Il blog di Romena, a cura di Massimo Orlandi

“I miei frammenti di luce”: Simone Cristicchi & Friends

di Gloria Peruzzi

Non è stato un concerto. Né una conferenza. È stato un tempo di ascolto condiviso, un grande prato trasformato in una comunità raccolta intorno alle parole e alla musica.

Migliaia di persone hanno partecipato a “I miei frammenti di luce. Sinfonia di voci per ricominciare”, l’evento ideato da Simone Cristicchi alla Fraternità di Romena (Pratovecchio, Ar), nel cuore del Casentino. Accanto alla millenaria Pieve romanica, con il profilo del Santuario della Verna a fare da sfondo, l’artista ha costruito un viaggio in cui canzoni, riflessioni e testimonianze si sono intrecciate senza soluzione di continuità, insieme ad alcune delle persone che più hanno segnato il suo cammino umano e spirituale: don Luigi Verdi, Guidalberto Bormolini, Marco Guzzi, don Francesco Fiorillo, il monaco zen Pino Soden Palumbo, Amara e il Piccolo Coro Melograno di Firenze.

«Volevo condividere con il pubblico non solo le mie canzoni, ma gli incontri che mi hanno aiutato nel mio percorso di ricerca», ha detto Cristicchi. «Ognuno di loro rappresenta un frammento di luce.
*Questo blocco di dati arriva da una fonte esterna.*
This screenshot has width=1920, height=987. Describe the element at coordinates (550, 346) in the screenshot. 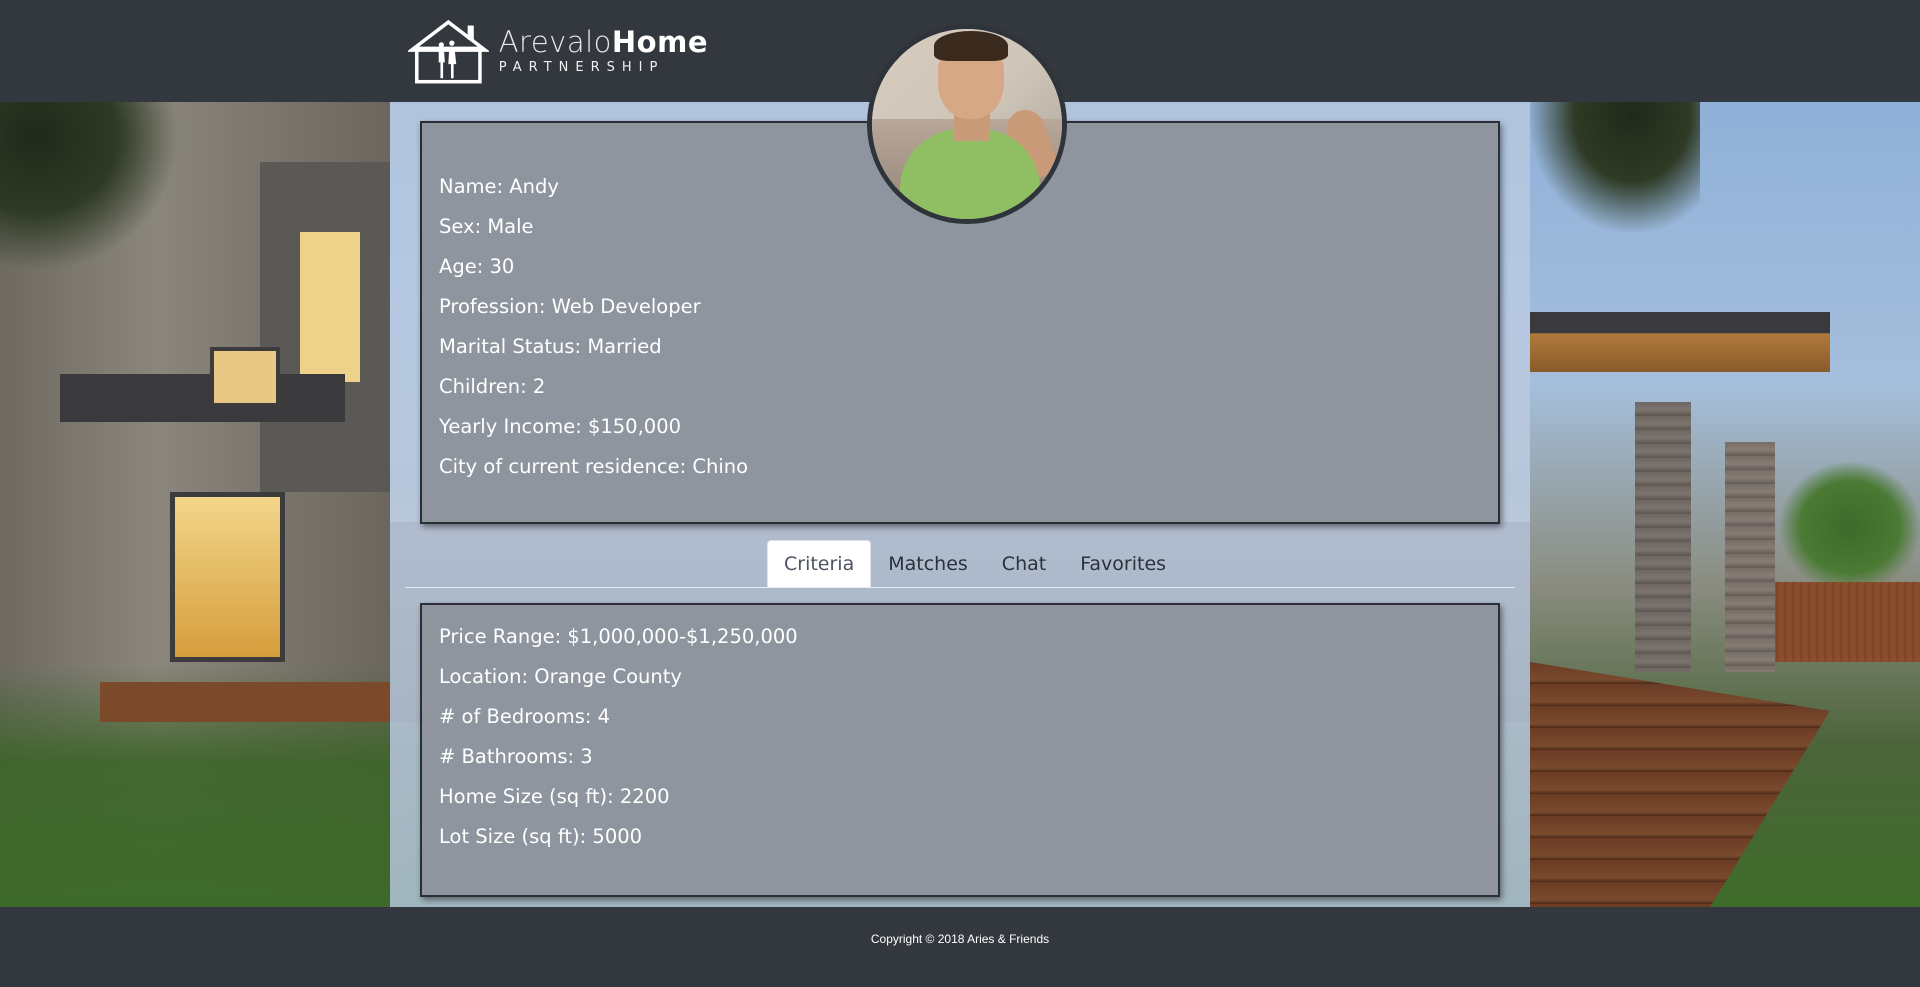

I see `profile-marital-status: Marital Status: Married` at that location.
In un tempo che ci spinge a parlare continuamente, abbiamo scelto di fermarci e di ascoltare. Credo che oggi questo sia già un modo per ricominciare».

Le sue canzoni hanno accompagnato il pubblico lungo questo percorso interiore. Da La prima cosa bella a Cerco una parola, dall’omaggio a Franco Battiato con Aiku fino alla commovente Quando sarai piccola, ogni brano ha dialogato con le testimonianze degli ospiti. Profonda l’intensità di Dalle tenebre alla luce e del monologo musicale Matto, tratto dallo spettacolo Franciscus, mentre I tuoi occhi, Le poche cose che contano, Che sia benedetta e Abbi cura di me hanno trasformato il concerto in un invito collettivo alla cura, alla speranza e alla responsabilità reciproca.

Ogni ospite ha consegnato al pubblico una parola, una visione, un’esperienza. Un mosaico di voci diverse, unite dalla ricerca di senso e dalla convinzione che il dialogo possa ancora aprire strade nuove.
«Il cambiamento nasce solo da forze profonde come la nausea, la fame o l’amore, che spingono l’uomo a non subire l’abitudine e a farsi popolo», ha ricordato don Luigi Verdi.

Per Guidalberto Bormolini, «non esiste una vita piena senza il coraggio di guardare anche la fragilità e il limite. È proprio lì che spesso si nasconde la possibilità di una trasformazione».

Marco Guzzi ha invitato a «non vivere la crisi come una condanna, ma come l’occasione per diventare persone nuove», mentre don Francesco Fiorillo ha ricordato che «la spiritualità non allontana dal mondo, ma rende più responsabili verso gli altri».

Significativa anche la presenza del monaco zen Pino Soden Palumbo, che ha sottolineato come «il silenzio non sia assenza, ma lo spazio nel quale possiamo finalmente incontrare noi stessi».

Accanto a Cristicchi, Amara ha condiviso alcuni dei momenti musicali più intensi della serata. «La musica», ha detto, «diventa davvero preziosa quando riesce a creare comunione. Questa sera abbiamo respirato qualcosa che va oltre uno spettacolo».

Applauditissimo anche il Piccolo Coro Melograno di Firenze, che con le sue voci bianche ha aperto e chiuso l’incontro, accompagnando il pubblico in un’esperienza vissuta da molti come un autentico momento di raccoglimento collettivo.

Per una sera, Romena è diventata il luogo in cui musica, spiritualità e dialogo hanno trovato un linguaggio comune, restituendo al pubblico un messaggio semplice e necessario: ricominciare è possibile quando si riscopre il coraggio dell’ascolto.

L’alba del giorno successivo ha prolungato idealmente questo cammino. Nello stesso prato che poche ore prima aveva accolto migliaia di persone, Amara ha regalato un concerto sospeso tra cielo e terra, mentre il sole illuminava lentamente la Pieve di Romena. Le sue canzoni si sono intrecciate ai “frammenti di luce” dei maestri che hanno ispirato il suo percorso artistico: Franco Battiato con Oceano di silenzio, Giorgio Gaber con E tu mi vieni a dire e la potente spiritualità de La sua figura di Giuni Russo. Un finale intenso insieme a Cristicchi ha accolto in un silenzio carico di emozione il sorgere del giorno.